Her goals are different than yours were at that age, and out of step with today's norms, but they're not necessarily "wrong". It would be more worrying if she were considering getting a flat and starting a family with one of those "I don't believe in marriage (not with you, anyway)" types. Lots of threads on here dealing with the fallout from those disasters!

Sansoora · 27/12/2015 04:13

I had two religious friends who suddenly got married at about this age. It became obvious some months after the marriage that she was pregnant at the time of the marriage. Are you sure this isn't the case?

The girl would have to be an elephant to be pregnant now and still pregnant next Christmas when they're getting married

Sansoora · 27/12/2015 04:19

Sorry, I have come across negative about her.

You didn't come across negatively at all!

Sansoora · 27/12/2015 04:34

I married in 2000 after a whirlwind relationship, we only knew each other for 18 months before our wedding day. It's now more than 15 years on, two DC in tow. However, not without problems. DH up and left two years ago without reason or warning, but.... he had contracted a very, very bad virus which resulted in him becoming gravely ill and behaving totally out of character (I posted at time under a different username) He came home after recovery and things slowly came back to normal. So anything can happen, even a soap storyline! Just be happy for her and support her and be there for her.

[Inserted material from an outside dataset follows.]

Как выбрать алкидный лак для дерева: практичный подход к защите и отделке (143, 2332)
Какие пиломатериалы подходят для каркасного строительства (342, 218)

Ive thought about you so many times, and here you are Smile

You knew your husband was acting out of character and nothing would shake your faith in him despite everyone doing their utmost to 'make you see sense'. You actually took quite a hammering from people.

Im so glad your life is back to normal now.

nooka · 27/12/2015 04:50

My eldest sister told my parents that she was getting married four months after she met her dh (in fact he asked my father for his permission!), and I think they got married six months after that. She was a few years older than the OP's dd, but still fairly young really. Oh and he wasn't in work either (had just come out of the army). Essentially they were matched together by their vicar. They are still together more than 25 years later so I guess he was good at match making, but I think if you are very religious and believe that God has told you to get married then you aren't going to pay very much attention to anyone else are you?